» Stated task a
Pull out each line of the entries below that contains the word "perspective".
** begin Source **
The lifetime exclusion to avoid gift tax is currently set at approximately $12M per person. (But in 2026 it might drop down to approximately $6M.) Unless the property, plus other gifts you plan to make in your lifetime exceeds $12M (or possibly $6M), then there is no gift tax due. You simply have to fill out a form with your tax return which states you have reduced your lifetime amount by the amount of the gift (less $16K which you can gift per year before dipping into the lifetime exclusion amount).

If in the future, if your child gifts something to you, the same is true for them.

That's the general answer, but what happens if you gift something to your child, and then your child gifts that thing back to you later (or something of similar value)? This gets a little hairy because it certainly smells like neither transaction was actually a gift, because a gift cannot have strings attached. It sounds like you already confirmed that this "scheme" is legal in the other country, now let's think through the consequences in the US. The IRS is pretty clear about gifts with strings attached not being a gift. Note it's possible for your scenario to happen naturally, but during an audit it's best to assume the auditor is omniscient and could sniff out this sort of game, since it's pretty unlikely compared to it being an agreement. The wrinkle though is that the tax avoidance you achieve is in another country, not the US, so does the IRS even care? The IRS cares about schemes that avoid paying US tax. If you hadn't done the "fake gifts", would the IRS have collected additional tax that you were now able to avoid? If yes, this is illegal. One way to approach this is to assume the mind-reading auditor declares that "Nope. That was not a gift." Then what would they reclassify it as? Maybe ownership never changed hands? In that case would you have paid more tax to the US than you did? Since the answer appears to be no, I'm not sure that the IRS would have a good reason to care.
** end Source **
** begin Provided material **
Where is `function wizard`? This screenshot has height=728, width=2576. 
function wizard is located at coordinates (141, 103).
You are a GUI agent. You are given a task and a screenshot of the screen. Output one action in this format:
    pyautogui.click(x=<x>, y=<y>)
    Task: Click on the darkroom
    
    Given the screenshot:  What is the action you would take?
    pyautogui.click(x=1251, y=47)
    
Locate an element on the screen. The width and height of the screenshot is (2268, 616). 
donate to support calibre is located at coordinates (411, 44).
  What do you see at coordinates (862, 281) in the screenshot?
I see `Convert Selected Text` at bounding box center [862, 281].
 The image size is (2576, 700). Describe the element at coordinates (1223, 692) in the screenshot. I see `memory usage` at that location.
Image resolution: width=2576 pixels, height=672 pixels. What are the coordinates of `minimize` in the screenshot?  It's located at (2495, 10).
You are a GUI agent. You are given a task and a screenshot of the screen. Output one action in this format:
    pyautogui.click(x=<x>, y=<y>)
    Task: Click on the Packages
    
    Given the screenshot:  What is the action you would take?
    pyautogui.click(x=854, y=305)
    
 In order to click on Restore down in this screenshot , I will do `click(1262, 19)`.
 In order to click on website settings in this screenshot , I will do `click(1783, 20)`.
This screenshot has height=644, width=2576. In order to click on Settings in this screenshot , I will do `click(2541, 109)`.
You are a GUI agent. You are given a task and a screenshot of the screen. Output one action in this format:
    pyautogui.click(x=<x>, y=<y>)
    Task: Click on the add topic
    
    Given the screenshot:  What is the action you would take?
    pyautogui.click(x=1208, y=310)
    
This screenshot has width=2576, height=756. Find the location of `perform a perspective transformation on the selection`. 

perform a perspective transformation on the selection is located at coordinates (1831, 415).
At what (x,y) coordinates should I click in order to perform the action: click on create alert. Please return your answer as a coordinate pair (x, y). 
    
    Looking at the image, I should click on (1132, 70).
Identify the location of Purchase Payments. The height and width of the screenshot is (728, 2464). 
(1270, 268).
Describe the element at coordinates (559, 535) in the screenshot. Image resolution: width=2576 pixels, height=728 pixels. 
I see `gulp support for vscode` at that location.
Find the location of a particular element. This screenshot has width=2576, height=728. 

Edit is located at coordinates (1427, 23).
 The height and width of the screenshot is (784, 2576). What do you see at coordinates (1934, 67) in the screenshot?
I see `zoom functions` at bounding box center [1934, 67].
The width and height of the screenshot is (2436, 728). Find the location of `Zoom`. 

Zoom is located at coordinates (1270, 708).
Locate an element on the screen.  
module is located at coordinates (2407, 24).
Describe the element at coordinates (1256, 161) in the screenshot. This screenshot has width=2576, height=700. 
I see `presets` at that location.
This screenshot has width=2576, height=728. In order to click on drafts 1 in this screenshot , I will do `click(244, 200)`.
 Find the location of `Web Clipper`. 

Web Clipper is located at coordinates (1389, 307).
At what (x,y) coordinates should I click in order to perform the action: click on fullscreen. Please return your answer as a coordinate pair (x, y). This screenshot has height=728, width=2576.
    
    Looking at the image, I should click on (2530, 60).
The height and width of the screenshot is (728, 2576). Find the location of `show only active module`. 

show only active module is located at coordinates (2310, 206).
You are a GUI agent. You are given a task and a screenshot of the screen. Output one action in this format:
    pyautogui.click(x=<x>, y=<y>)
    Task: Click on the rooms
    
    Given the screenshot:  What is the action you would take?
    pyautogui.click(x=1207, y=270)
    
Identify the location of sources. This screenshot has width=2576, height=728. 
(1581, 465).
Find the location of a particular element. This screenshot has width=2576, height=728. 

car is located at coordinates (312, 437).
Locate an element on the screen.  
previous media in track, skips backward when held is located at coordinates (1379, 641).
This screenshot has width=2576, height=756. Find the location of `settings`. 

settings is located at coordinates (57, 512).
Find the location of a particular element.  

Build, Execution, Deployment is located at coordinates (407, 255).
** end Provided material **
» Stated task b
Proceed with the gift tax passage above, starting right after its final sentence.

» Exercise result a
This screenshot has width=2576, height=756. Find the location of `perform a perspective transformation on the selection`. 
perform a perspective transformation on the selection is located at coordinates (1831, 415).

» Exercise result b
Ironically, having both you and your child (falsely) reducing your lifetime maximum increases the likelihood of either of you eventually exceeding it, and if either of you ever do, then doing this "scheme" would eventually lead to one of you paying more tax in the future, compared to not gifting back and forth at all. It sure would be funny if one of you did exceed the lifetime max, was audited, and the auditor declared this scheme "not gifts" and as a result you ended up paying less tax because of the audit. (It does happen sometimes...)

Disclaimer: Even if you think the IRS wouldn't ultimately care, I'm not advocating you do this, because filling out an IRS Gift tax form for something you know is not a real gift, means you are lying to the IRS. That in itself may be a crime, even if it may seemingly be harmless. You may want to contact a US accountant, or even the IRS directly (if you can find the correct department to assist) to see what options exist for property transfer back and forth.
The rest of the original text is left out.